#### TASK SET:
**a.** Please turn the paragraph in the article on the cardiac prosthesis consortium that begins "Participants from Catalonia are" into a list that keeps all the partners it names.
**b.** Reproduce word for word the passage of the article on the cardiac prosthesis consortium starting at "Four companies and" and ending at "of potential drugs.".

#### EXTRACT PROVIDED:
Four companies and centers in Catalonia join international consortium to study immune response to cardiac prostheses
InKemia IUCT Group, Catalan Institute of Health, Bellvitge Biomedical Research Institute and Mind the Byte play a key role in clinical research and the discovery of potential drugs.
By Biocat
Heart-valve disorders are the third cause of cardiovascular disease and replacement of these valves is the second most common procedure in cardiac surgery. Over the coming four years, an international consortium of 13 hospitals, research centers and SMEs will research the factors that lead to failure in these biological prostheses and how to improve their lifespan.
Participants from Catalonia are business group InKemia IUCT, the Catalan Institute of Health, the Bellvitge Biomedical Research Institute (Idibell) and start-up Mind the Byte. Other prestigious partners include the French National Institute of Health and Medical Research, the Nantes University Hospital Center (France), University College of London (United Kingdom), Tel Aviv University (Israel), the University of Gothenburg (Sweden), The Regents of the University of California (United States) and Italian biotechnology firm Avantea.

[Stored records]
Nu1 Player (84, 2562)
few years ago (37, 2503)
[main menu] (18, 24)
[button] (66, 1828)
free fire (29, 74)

#### EXERCISE SOLUTIONS:
**a.**
Participants from Catalonia:
- InKemia IUCT (business group)
- Catalan Institute of Health
- Bellvitge Biomedical Research Institute (Idibell)
- Mind the Byte (start-up)

Other partners:
- French National Institute of Health and Medical Research
- Nantes University Hospital Center (France)
- University College of London (United Kingdom)
- Tel Aviv University (Israel)
- University of Gothenburg (Sweden)
- The Regents of the University of California (United States)
- Avantea (Italian biotechnology firm)

**b.**
Four companies and centers in Catalonia join international consortium to study immune response to cardiac prostheses
InKemia IUCT Group, Catalan Institute of Health, Bellvitge Biomedical Research Institute and Mind the Byte play a key role in clinical research and the discovery of potential drugs.